At the time of Deep Throat, some of America’s best known feminists including Gloria Steinem and the poet Robin Morgan were rallying behind the Women Against Pornography movement. It was Morgan who, in an essay penned in 1974, wrote: ‘Pornography is the theory and rape is the practice.’ 

But no attempt to make pornography illegal has ever been successful. The industry is powerful and rich — worth an estimated £12billion globally. And until now, the argument that a ban would threaten freedom of speech always took precedence over the simple facts that pornography damages women and puts them at risk. 

But we’re not talking ‘speech’ here. We’re talking recorded evidence of sexual violence. 

And it’s everywhere. It is not limited to porn sites. Dame Rachel’s report found Twitter was the site where the highest proportion of young people — 41 per cent — accessed sexual content. 

Which is why the much discussed, long-delayed Online Safety Bill, should it ever be introduced, will not make a blind bit of difference. Lord Bethell of Romford has warned the Bill is too weak in its definition of age verification and leaves too much to codes of practice and guidance being drafted later. 

But surely it’s increasingly pointless creating regulation after the videos violating women have been made. It is time for the Government to be tough enough to make pornography illegal — with long prison sentences to control those who continue to distribute it. Fines are not frightening enough. Age verification that’s easy for punters and promoters alike to evade, is near pointless. 

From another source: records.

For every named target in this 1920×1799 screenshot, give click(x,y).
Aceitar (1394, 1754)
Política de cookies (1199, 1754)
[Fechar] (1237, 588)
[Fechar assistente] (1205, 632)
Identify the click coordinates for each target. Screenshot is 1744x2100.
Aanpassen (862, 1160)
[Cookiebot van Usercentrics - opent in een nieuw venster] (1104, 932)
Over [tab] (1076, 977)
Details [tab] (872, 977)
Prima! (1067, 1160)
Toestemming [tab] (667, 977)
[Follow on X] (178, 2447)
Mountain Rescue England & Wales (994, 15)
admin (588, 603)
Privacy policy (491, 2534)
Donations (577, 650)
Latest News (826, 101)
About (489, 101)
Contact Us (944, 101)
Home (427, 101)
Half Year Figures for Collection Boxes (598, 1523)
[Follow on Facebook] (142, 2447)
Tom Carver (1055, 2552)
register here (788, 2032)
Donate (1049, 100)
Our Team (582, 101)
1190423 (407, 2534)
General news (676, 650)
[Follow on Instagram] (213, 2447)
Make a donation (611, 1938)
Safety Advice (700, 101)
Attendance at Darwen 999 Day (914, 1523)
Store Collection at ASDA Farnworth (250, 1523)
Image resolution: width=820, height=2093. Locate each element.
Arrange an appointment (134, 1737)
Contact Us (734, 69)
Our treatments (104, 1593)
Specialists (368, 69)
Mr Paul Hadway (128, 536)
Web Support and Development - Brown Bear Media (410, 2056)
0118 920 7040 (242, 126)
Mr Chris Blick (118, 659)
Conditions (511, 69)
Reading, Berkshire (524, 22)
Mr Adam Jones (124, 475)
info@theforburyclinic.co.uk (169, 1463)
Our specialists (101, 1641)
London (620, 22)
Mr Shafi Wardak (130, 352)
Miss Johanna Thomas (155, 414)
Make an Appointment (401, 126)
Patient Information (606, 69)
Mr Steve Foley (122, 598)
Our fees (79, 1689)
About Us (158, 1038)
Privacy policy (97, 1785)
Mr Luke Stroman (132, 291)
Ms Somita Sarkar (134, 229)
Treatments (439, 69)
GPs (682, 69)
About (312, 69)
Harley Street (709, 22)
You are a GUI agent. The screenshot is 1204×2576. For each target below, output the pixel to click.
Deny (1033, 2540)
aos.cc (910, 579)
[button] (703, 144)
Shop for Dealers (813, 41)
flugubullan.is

How can harmful pornography be legal? It violates the women coerced into performance. It violates women in relationships where men think strangulation is great sex. It’s time to take on the pornographers and ban them. Surely our children are worth the fight. 

Nominate BOTH blazing talents 

Andrea Riseborough (pictured) plays an alcoholic mother who leaves her son behind to go and have fun in In To Leslie

Such a pity that a race row has engulfed the Oscars. Danielle Deadwyler’s performance, as the mother of a son who was lynched, in the film Till was stunning. In To Leslie, Andrea Riseborough plays an alcoholic mother who leaves her son behind to go and have fun. She is brilliantly moving. It’s not a question of one or the other — they both deserved to be nominated. 

  • Helen Whately, the social care minister, says patients are ‘very comfortable engaging with remote appointments’ and that 50,000 of us each month will be happy to be monitored at home, thus freeing up hospital beds. Sick, vulnerable people, all alone, depending on technology such as finger sensors? I don’t think so. 

Welcome to the real world, Ms Kondo 

Marie Kondo, the queen of clean (pictured with her family) has revealed that her ideal life was messed up by the arrival of a third child

Marie Kondo, the queen of clean, made me so ashamed of the tip that is my underwear drawer, the pile of papers I laughingly call my filing system and the floor which is home to more shoes than anyone could ever need. 

So I couldn’t conceal my glee that her ideal life was messed up by the arrival of a third child. Marie, welcome to the real world. 

Don’t dare bump Catherine off! 

Sarah Lancashire as Catherine Cawood in Happy Valley. Jenni Murray says that she will never forgive the creator and writer Sally Wainwright if she bumps off Lancashire’s character 

Like so many, I’m totally caught up in a rare, modern-day, water cooler moment — we’re all talking about Happy Valley and being forced to wait for the final episode. 

Will Tommy die? Will Richard die? Will Tommy’s son Ryan save the day? I’ll never forgive the creator and writer Sally Wainwright if she bumps off Catherine (played by Sarah Lancashire), who deserves the perfect retirement and making up with her sister Clare. 

  • Lucy Cavendish College was founded in 1965 to cater for older women who wanted to study at Cambridge University. Now young men are to be admitted, too, leaving only Newnham as women only. Are we to lose all the single-sex spaces which have mattered so much?